In October 2025, Soon-Shiong joined The Megyn Kelly Show to discuss the Los Angeles Times' refusal to publish an endorsement of Kamala Harris during the 2024 presidential election. He also discussed taking the Times public and other media trends.

== Philanthropy ==
A 2017 Politico report found that Soon-Shiong's research foundation, the Chan Soon-Shiong NantHealth Foundation, which he named after his wife, had spent over 70% on businesses and non-profit organizations he controlled. Furthermore, it found that most of its grants were awarded to organizations that did business with Soon-Shiong's companies. The Foundation also paid some employees from Soon-Shiong's companies, which is a potentially inappropriate use of charitable funds to cover unrelated business overhead.

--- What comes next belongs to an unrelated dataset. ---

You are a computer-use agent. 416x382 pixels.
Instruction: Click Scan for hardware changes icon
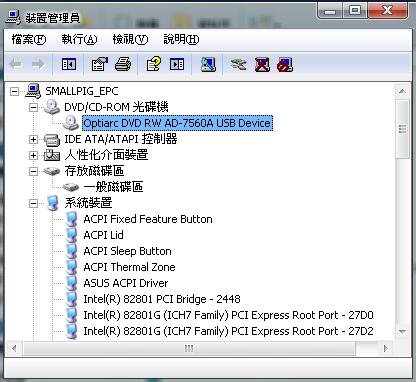click(208, 64)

The foundation contributed a quarter of a $12 million donation by Soon-Shiong-controlled organizations to the University of Utah to set up a gene mapping project. Control over the grant specifications was given over to Soon-Shiong's donating organizations, and his NantHealth company was awarded the $10 million contract. A subsequent audit report by the Utah government found that the university had failed to follow the state's procurement laws requiring a competitive bidding process for public institutions. Utah House Speaker Greg Hughes described the audit as showing that the deal was "trying to Cinderella-slipper something for one person, or for one entity". The university accepted the results of the audit and said that its recommended changes would be made.

The family foundation has partnered with the Clinton Foundation. In 2023, he was recognized as one of the 100 most influential celebrities in oncology by OncoDaily.

== Politics ==
Soon-Shiong and his family were major donors to the Hillary Clinton 2016 presidential campaign. According to Politico, Soon-Shiong twice met privately with Donald Trump during his 2016–2017 presidential transition in an unsuccessful attempt to obtain a position in the administration.

== Personal life ==
Soon-Shiong is married to former actress Michele B. Chan. They have two children, including Nika Soon-Shiong, and live in Los Angeles. He has committed to the Giving Pledge and has pledged to give away at least half of his wealth to philanthropy.